“Experience is not what happens to you, it is what you do with what happens to you.”
— Aldous Huxley
There is a tendency at times, to react instead of respond to the people and situations we face. When we don’t get the responses or answers we hope for from others, then our own behavior can disintegrate into one of silence or outward anger, which affects our self-esteem dramatically. Additionally, this behavior teaches people that we are one to be avoided.
However, when we thoughtfully respond, it is a loving act to ourselves and others. They’re just doing what they do, but we can decide whether to react to them or not. It’s so empowering to respond in a way we choose instead of reacting inappropriately. It’s always best to pause first and think about how we want to respond instead of giving in to our first reaction.
When we engage in reactionary behavior, it can feel as if we’re sending a powerful message to the person we are angry with. Unfortunately, the only message we are sending is that we don’t know how to handle our anger, and any power we have to make ourselves heard will be lost.
Essentially, when we react in a negative way, we end up demonstrating the same intolerance or disrespect to others that we were upset with them about in the first place.

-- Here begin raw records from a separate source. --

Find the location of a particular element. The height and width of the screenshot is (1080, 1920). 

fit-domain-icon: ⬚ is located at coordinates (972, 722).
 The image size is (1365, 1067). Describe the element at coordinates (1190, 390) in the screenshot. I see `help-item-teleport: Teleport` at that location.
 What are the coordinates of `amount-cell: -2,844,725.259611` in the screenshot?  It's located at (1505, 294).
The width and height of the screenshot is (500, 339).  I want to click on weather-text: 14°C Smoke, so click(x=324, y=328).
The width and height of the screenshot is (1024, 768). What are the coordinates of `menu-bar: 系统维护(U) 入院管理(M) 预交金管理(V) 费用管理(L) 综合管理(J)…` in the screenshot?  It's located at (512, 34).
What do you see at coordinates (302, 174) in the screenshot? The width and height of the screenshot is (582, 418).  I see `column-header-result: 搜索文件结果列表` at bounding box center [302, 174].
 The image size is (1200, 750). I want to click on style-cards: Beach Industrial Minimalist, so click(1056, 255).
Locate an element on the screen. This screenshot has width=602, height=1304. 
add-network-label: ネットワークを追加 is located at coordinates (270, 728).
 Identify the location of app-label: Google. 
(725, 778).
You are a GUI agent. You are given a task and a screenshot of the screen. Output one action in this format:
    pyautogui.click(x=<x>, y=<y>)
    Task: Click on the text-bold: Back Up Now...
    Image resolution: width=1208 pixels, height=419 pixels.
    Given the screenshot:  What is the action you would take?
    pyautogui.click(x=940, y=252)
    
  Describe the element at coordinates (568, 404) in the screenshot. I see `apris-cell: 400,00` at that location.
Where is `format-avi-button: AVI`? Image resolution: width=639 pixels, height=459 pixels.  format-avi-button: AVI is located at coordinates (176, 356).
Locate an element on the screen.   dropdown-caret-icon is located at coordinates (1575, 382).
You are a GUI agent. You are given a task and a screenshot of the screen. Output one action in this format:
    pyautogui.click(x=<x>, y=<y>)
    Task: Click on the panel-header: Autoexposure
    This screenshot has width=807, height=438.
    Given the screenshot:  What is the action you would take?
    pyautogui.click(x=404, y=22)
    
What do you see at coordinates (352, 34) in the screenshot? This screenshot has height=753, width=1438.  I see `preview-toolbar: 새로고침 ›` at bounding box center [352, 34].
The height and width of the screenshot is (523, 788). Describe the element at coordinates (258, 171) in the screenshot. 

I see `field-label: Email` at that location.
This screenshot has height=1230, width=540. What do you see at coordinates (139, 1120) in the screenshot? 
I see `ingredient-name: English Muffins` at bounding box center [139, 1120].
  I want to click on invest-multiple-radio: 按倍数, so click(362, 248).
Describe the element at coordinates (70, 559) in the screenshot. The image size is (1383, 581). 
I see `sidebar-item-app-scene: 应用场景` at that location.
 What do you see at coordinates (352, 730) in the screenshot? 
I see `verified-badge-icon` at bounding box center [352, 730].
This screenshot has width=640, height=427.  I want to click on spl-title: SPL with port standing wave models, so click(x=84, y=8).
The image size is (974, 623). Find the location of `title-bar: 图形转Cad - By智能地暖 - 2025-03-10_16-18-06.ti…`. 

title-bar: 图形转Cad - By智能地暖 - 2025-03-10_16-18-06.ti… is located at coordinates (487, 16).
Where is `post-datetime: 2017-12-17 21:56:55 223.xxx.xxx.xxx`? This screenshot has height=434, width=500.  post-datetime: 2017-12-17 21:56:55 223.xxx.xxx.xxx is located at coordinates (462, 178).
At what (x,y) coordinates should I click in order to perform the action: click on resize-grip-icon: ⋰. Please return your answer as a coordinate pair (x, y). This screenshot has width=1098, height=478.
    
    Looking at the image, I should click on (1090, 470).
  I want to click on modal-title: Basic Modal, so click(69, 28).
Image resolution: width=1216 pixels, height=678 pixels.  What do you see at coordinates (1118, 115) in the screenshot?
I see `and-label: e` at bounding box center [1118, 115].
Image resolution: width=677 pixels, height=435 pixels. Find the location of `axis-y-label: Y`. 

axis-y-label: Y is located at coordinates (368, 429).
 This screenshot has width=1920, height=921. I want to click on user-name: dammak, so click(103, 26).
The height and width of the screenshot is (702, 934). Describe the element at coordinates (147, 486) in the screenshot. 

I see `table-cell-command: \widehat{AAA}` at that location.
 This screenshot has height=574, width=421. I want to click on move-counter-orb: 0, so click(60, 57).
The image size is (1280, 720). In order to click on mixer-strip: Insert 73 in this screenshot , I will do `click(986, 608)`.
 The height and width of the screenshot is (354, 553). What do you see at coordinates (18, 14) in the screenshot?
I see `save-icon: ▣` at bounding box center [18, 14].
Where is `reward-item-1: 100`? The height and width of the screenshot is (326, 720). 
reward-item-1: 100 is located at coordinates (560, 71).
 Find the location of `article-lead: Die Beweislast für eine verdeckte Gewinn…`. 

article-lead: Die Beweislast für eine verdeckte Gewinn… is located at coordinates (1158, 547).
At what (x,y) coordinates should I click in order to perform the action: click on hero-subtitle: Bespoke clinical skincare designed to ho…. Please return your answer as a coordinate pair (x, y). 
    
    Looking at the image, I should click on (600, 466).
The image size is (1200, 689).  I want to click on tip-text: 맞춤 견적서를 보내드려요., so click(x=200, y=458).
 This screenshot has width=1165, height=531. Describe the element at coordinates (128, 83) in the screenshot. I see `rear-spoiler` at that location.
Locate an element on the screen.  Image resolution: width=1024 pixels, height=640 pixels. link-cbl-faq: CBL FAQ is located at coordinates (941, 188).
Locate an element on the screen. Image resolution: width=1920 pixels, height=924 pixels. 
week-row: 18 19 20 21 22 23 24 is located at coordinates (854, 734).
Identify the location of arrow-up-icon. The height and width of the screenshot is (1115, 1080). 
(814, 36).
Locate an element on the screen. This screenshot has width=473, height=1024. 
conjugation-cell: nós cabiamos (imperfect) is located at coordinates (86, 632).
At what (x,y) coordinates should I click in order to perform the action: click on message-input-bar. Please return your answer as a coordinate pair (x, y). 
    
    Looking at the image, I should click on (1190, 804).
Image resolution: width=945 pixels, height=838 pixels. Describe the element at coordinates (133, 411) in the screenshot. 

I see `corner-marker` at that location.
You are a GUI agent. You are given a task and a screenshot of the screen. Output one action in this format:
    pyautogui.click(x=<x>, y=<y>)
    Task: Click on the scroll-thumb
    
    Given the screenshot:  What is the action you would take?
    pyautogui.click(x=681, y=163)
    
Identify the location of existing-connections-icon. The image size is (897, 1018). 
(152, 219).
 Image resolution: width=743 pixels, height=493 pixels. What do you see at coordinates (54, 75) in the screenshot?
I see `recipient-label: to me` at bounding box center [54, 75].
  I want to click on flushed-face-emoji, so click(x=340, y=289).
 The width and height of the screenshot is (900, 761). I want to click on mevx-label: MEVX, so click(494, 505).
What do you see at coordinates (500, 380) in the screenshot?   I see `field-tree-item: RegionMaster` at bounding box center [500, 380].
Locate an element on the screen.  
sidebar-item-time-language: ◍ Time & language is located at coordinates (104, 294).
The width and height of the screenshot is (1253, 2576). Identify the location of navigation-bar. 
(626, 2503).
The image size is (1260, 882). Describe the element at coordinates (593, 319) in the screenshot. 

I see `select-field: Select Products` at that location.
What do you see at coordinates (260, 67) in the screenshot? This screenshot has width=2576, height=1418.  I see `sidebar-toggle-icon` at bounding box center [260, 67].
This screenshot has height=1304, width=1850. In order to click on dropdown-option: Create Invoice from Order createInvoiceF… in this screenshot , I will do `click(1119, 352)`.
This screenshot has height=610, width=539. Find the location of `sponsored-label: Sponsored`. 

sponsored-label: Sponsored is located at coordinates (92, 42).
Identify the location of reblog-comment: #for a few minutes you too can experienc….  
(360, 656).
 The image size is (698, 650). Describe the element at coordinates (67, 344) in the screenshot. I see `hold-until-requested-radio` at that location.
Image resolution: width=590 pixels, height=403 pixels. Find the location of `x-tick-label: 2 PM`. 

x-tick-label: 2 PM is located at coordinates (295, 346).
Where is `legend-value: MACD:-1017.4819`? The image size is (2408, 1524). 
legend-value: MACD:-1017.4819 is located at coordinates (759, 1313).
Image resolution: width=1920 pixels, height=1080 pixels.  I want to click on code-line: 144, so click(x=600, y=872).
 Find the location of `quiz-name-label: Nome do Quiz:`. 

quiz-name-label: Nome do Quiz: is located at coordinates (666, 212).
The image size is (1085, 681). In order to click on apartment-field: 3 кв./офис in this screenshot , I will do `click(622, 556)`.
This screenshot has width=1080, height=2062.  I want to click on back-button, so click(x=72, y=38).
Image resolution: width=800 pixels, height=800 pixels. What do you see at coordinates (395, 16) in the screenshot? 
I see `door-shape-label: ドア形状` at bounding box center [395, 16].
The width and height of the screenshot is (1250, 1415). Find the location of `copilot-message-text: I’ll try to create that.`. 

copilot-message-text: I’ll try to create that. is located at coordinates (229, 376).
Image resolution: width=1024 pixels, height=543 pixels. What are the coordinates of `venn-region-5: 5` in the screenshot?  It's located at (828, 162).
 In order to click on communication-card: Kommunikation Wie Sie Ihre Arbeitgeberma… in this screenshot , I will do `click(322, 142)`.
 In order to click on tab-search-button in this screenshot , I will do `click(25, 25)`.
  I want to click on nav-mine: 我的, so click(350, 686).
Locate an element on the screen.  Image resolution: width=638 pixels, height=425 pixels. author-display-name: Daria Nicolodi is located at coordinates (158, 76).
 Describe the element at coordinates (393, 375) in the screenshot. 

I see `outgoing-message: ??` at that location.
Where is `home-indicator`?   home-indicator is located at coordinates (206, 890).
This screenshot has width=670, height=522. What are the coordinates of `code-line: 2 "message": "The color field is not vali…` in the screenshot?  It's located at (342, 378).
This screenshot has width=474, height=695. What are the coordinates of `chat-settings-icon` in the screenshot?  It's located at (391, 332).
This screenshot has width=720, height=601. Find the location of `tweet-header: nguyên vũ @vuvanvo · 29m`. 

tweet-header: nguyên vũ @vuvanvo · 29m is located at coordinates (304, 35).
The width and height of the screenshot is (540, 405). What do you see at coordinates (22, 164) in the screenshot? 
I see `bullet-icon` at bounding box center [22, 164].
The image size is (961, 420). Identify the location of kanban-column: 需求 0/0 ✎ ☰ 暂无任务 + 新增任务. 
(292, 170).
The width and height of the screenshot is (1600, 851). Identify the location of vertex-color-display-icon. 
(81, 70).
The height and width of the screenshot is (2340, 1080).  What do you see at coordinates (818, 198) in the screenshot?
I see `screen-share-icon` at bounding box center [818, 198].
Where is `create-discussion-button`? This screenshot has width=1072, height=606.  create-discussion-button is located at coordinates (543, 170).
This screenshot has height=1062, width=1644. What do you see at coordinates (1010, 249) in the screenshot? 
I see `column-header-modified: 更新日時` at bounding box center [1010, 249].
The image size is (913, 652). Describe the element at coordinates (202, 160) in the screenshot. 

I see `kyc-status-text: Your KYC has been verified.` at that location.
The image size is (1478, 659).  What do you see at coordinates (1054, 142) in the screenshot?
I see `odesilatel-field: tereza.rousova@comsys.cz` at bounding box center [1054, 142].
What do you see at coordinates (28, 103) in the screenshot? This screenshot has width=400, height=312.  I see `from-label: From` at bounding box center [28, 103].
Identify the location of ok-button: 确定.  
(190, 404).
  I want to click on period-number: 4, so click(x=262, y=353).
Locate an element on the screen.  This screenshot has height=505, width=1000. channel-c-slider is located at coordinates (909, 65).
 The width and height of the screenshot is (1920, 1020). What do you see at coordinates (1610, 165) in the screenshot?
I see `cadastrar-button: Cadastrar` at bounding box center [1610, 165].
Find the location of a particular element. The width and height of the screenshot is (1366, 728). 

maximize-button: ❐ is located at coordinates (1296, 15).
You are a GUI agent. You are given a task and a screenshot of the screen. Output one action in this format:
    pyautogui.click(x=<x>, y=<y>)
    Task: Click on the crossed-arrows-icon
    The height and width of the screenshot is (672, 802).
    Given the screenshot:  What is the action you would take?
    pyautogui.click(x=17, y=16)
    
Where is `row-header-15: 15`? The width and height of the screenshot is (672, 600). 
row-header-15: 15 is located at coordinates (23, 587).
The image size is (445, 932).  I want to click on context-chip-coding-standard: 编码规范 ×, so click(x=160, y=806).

Certainly, it can be true that people aren’t treating us well or aren’t who we thought they were, but our reactions are what often get us into trouble in the long run.
One way to prevent or reduce overreacting is to:
— Identify your triggers. You can improve your responses by looking beneath the surface and start to identify the stressors that trigger emotional upset, such as certain people, behaviors, or situations. You don’t want to just white-knuckle it and put on a brave face, but really try to get to the source of your reactions so you can experience a greater sense of internal peace.
For example, if you believe you’re always right, then you’ll be easily triggered by anyone who has an opposing viewpoint. This means that you’ll feel irritated on a regular basis, because there will always be individuals with divergent opinions. You don’t want to be a person who’s constantly seething with unexpressed anger, or someone who’s continually engaging in disputes and confrontations. It’s much more productive to look beneath your angry reactions and try to figure out why you feel the need to prove others wrong.
This kind of self-inquiry and the awareness that results, will help provide clarity on what tempts you to make reactionary mistakes. Then, instead of instantly reacting to an opposing point of view, you can respond more consciously by realizing that you can agree to disagree without all the wasted energy and drama.
Practice pausing today when disturbed, and see if you can choose a response that feels good.